Increased serum Tg concentrations are considered a nonspecific finding, as they reflect thyroid mass, thyroid injury, and TSH receptor stimulation (42). Serum Tg concentrations were not measured in other thyroid ablation studies. In our study, Tg levels increased markedly after the PLA procedures with a parallel asymptomatic small increase in fT4 levels. It is likely that PLA-induced Tg and fT4 release from intraglandular stores. After 6 months Tg levels decreased below initial values and consistently remained low up to 3 years. The only significant change in our study population was thyroid nodule volume reduction, thus suggesting that the serum Tg reduction may represent a marker of nodule mass shrinkage. The maximum decrease in nodule volume and the maximum improvement in symptoms and clinical signs was observed after 2 years. This would be in agreement with data obtained 2 years following RF (14). Three years after ablation the mean volume of nodules showed a trend to an increase, although this was not statistically significant. A subgroup of 11 patients (9.0%) had regrowth of the nodule above the initial value. Cytologic findings in patients with nodule recurrence were colloid and sheets of follicular cells without atypia as observed in all patients treated with PLA. The most frequent characteristic of recurrent cases was the solid structure of the nodule. Extensive post-hoc analyses to observe potential factors related to success or failure of therapy are required. Patients with cold solid benign nodules undergoing PLA should be advised that PLA might not be a definitive treatment. Nodule regrowth may not prevent further PLA sessions.
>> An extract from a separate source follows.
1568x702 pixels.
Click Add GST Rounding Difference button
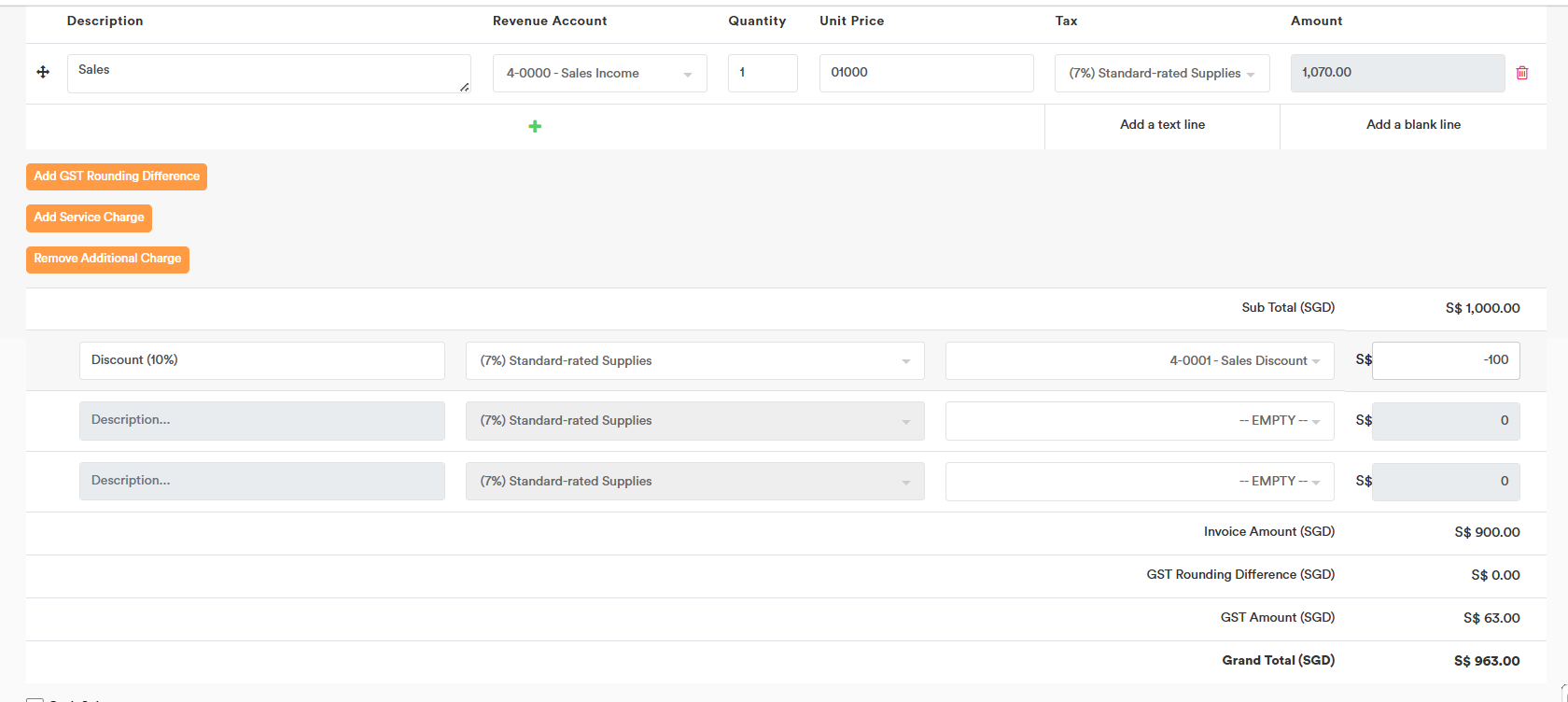(x=117, y=176)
In conclusion, after 3 years, PLA therapy achieved shrinkage of about 50% of the initial volume in a wide size range of benign cold thyroid nodules, with a usually consistent improvement in local symptoms and signs. Side effects and failures were few although not negligible. PLA may be a new option for the clinical management of benign thyroid nodules. Long-term controlled studies are required to establish patient eligibility criteria for routine PLA.
Footnotes
Disclosure Statement
The authors declare that they are not shareholders and do not have any financial interests in the companies mentioned in this article that would compromise the design of research, the safety, and well-being of patients, the collection and interpretation of research data, or the dissemination of research results. No funds supported this study beyond the resources of Arcispedale Santa Maria Nuova.